Since last season, though, the HomeStreet team has stepped things up.
“There is more focus and drive to what the team’s goals are,” said Shane. “Last year, we got stretched thin. But now, we definitely are coming to be prepared for each race as we’ve ever been. And we’re taking it one race at each time. That means qualifying, then the preliminary heats, and then the final.”
Last year’s crew chief, Cindy Shirley, stepped down from the position in April, citing expanding professional responsibilities in her full-time position as director of the Office of Research for the University of Washington Bothell.
Since then, the Madison team has looked to two former crew chiefs, brothers Mike and Larry Hanson, to lead the team.
The team has never officially named Mike Hanson as crew chief, although he is listed on the team website as such.
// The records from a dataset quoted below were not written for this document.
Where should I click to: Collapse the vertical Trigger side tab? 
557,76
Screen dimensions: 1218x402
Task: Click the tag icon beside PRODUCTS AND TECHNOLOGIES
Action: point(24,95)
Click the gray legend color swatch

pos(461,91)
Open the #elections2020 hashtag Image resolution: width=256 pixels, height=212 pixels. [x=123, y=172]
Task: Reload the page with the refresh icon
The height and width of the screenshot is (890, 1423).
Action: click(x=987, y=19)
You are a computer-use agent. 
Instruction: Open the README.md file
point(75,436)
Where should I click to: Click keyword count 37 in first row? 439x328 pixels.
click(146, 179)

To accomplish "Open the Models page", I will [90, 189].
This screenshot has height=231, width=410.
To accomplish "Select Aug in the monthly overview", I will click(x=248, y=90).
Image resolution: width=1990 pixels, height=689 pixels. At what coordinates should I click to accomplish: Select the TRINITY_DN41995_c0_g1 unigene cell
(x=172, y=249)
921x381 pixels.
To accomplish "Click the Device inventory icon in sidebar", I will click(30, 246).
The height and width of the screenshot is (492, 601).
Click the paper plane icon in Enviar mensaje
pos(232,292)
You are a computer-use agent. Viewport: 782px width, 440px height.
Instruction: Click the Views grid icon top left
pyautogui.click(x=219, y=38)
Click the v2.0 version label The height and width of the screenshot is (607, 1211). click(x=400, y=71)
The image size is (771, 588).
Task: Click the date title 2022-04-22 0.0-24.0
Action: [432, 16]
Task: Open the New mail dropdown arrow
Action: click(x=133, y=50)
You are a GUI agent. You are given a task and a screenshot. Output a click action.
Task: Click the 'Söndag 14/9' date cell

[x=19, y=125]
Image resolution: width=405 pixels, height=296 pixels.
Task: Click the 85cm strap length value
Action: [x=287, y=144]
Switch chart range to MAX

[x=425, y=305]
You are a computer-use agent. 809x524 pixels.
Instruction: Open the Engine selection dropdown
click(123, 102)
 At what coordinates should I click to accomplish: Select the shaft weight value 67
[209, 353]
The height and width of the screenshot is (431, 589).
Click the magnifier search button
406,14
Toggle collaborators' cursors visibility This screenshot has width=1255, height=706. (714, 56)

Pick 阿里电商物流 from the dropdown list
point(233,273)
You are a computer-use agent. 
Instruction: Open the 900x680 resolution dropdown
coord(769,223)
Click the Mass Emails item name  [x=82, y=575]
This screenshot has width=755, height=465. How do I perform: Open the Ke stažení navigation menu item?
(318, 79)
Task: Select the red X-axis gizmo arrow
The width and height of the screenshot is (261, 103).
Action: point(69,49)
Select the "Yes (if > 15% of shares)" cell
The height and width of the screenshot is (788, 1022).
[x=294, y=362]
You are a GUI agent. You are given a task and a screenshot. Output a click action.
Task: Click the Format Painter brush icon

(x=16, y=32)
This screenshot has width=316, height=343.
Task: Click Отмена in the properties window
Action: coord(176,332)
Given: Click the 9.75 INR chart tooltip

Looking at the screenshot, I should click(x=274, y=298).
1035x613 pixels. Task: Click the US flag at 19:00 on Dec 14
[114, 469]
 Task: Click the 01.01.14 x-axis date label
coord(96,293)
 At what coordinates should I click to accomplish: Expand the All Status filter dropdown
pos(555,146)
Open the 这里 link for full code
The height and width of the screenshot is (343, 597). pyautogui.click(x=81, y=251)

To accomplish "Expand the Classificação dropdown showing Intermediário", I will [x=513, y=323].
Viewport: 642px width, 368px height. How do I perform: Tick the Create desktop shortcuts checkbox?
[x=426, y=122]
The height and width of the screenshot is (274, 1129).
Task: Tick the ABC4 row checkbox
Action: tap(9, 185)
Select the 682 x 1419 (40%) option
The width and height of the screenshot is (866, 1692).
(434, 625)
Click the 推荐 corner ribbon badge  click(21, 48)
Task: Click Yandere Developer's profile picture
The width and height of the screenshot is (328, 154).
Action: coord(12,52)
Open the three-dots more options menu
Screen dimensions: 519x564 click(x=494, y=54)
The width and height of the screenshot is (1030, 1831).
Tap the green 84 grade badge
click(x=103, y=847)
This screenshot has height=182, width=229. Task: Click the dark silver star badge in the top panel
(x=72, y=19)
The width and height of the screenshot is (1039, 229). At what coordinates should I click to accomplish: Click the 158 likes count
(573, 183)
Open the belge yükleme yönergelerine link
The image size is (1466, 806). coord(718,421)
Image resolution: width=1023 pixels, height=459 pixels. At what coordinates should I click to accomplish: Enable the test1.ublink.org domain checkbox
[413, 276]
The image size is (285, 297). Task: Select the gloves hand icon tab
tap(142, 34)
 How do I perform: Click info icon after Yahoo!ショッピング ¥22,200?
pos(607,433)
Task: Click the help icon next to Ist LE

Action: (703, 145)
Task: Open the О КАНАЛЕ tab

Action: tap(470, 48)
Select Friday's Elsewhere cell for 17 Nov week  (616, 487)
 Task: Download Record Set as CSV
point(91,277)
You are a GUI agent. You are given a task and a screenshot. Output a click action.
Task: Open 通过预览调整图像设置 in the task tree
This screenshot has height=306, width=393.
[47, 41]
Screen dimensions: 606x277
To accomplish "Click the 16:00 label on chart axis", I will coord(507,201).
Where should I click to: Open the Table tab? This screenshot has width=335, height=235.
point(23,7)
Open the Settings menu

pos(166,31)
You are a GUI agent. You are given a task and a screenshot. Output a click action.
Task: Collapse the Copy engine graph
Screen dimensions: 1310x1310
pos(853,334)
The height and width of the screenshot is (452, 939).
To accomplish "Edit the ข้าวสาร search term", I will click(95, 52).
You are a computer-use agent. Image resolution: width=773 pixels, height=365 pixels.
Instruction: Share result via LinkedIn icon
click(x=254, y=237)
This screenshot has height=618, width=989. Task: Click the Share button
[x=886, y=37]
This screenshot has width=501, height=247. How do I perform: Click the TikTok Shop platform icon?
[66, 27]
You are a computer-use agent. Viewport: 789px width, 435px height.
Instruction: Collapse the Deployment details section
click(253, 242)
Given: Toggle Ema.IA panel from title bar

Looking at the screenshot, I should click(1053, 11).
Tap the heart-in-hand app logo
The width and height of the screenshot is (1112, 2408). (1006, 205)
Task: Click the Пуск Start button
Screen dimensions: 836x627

“But Mike has definitely taken on that role with the team,” said Shane. “We’re a team. It’s a just a title.”
And so far, so good.
It helps HomeStreet’s cause that the Jones Racing team and driver Tate – now with the U-1 designation for being defending champion — could not make it to Guntersville for the opener, thanks to no available sponsorship money.
But Shane and the HomeStreet team have already compiled 4,025 season points.
J. Michael Kelly and the U-12 Graham Trucking are in second with 2,944 points. That’s 1,081 behind the leader.
Still, Shane takes nothing for granted.
“The U-1 definitely showed their strength in the final heat in Madison,” said Shane. “If we were not inside of Andrew at the start of the race we probably wouldn’t have won.”
And now the fleet adds three more teams this weekend to try to take down Shane: the U-3 Grigg’s presents Miss Ace Hardware and driver Jimmy King; the U-99.9 Darrell Strong presents Payne West Insurance (a new hull making its debut) with driver Brian Perkins; and the U-1918 Oberto Super Salami (the Madison team backup boat) and driver Jeff Bernard.
“It’s a great sign to see 10 boats in the pits,” said Shane. “It’ll be a rocking weekend.”
It’ll be fast too.
Tri-Cities hydro venue has long been compared to the Talladega Superspeedway in Alabama. It’s one of the fastest tracks in NASCAR.
“Tri-Cities is an amazing course, with the current, the size of the course, and the speed,” said Shane.
It also has one of the tougher turns in the H1 circuit.
“That turn 1, the water just collects there with the boat wakes,” Shane said. “Every time I go in there I cringe.”
Shane admits the Roostertail turn in Detroit is the roughest turn in the circuit. But Tri-Cities’ Turn 1 is next. However, with Detroit not hosting an unlimited race this year, Tri-Cities gets the top nod.
“On the other hand, turns 3 and 4 (the west end of the course) in Tri-Cities are the best turns in the H1 circuit,” Shane said.
The HomeStreet team will be coming into this weekend full of confidence.
“What makes me happy is seeing our team achieve our goals. And I mean all of our goals,” Shane said. “Work well together. Having fun. Enjoying the races. And winning makes it very easy. One thing we have is resources to throw at the boat, such as gearboxes, propellers, engines.”
Shane believes those resources will get him, HomeStreet Bank, the Madison race team, and the city of Madison back on top again.
“Our mission is to win the title again,” he said. “It definitely is a year of redemption.”